= Work instructions =
Within the records below is a range that opens at the line with "The height and width of the screenshot is (672, 1148)." and closes at the line with "the nat-bilbo mapping". Return that range word for word, both ends included, and only that range.

Extracted entries START

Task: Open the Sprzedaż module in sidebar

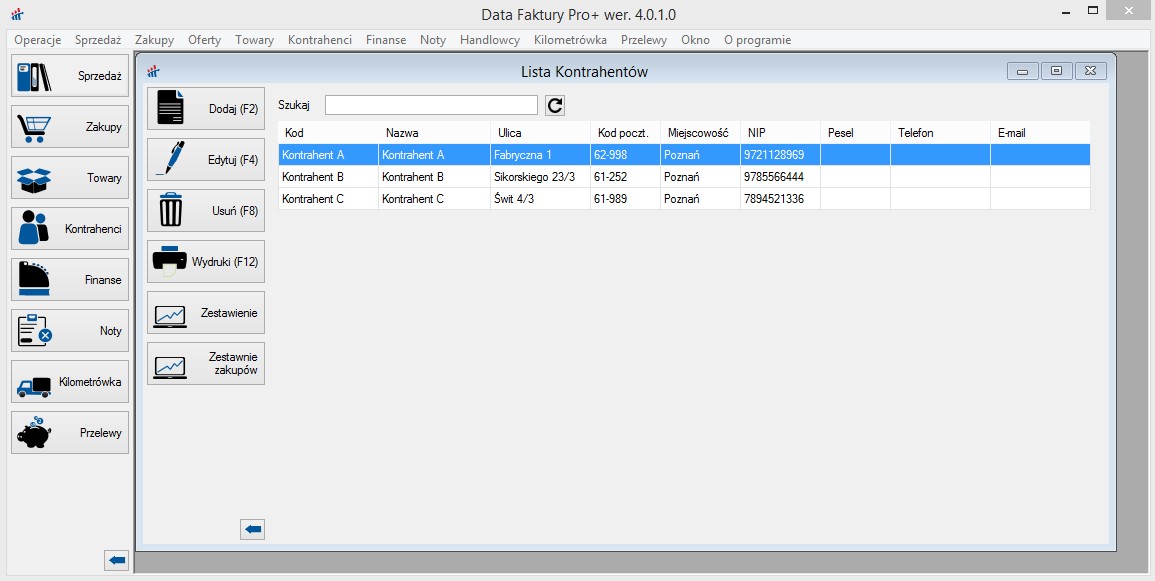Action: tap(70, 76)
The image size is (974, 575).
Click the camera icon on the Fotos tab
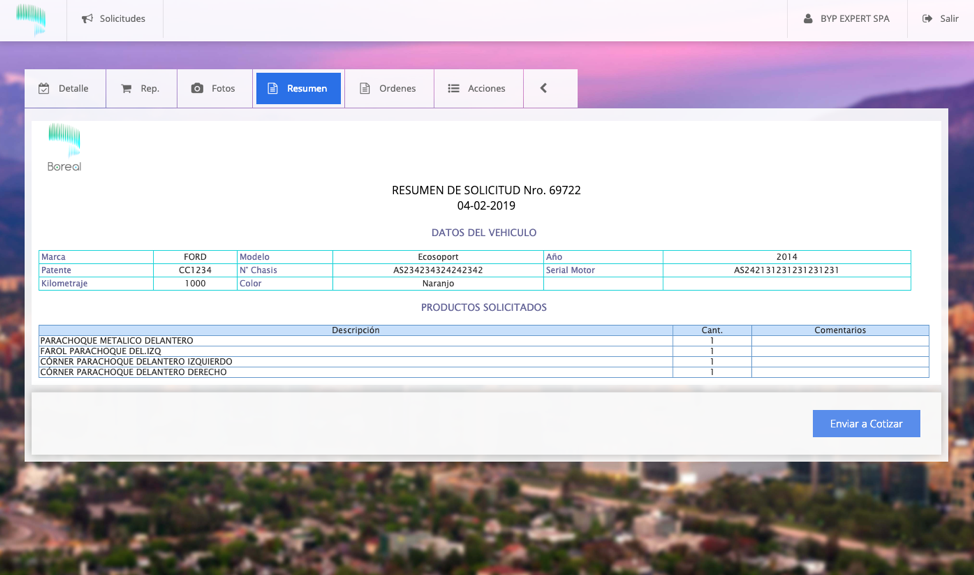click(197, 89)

Extracted entries END
Extracted entries START

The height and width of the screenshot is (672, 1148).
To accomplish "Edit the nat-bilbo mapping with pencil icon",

Extracted entries END
Extracted entries START

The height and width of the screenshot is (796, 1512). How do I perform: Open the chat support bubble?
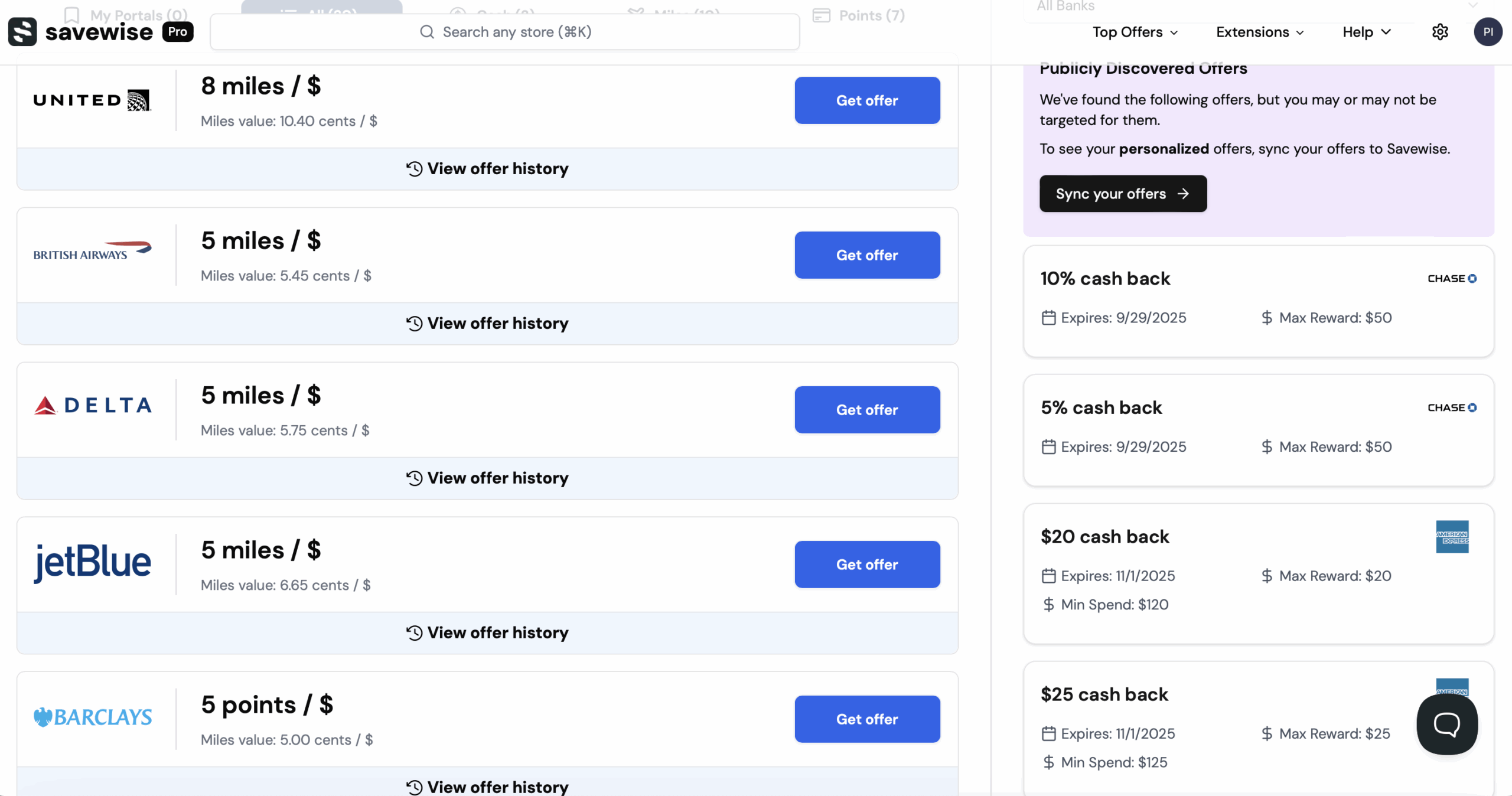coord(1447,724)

Extracted entries END

= Problem solution =
The height and width of the screenshot is (672, 1148).
To accomplish "Edit the nat-bilbo mapping with pencil icon",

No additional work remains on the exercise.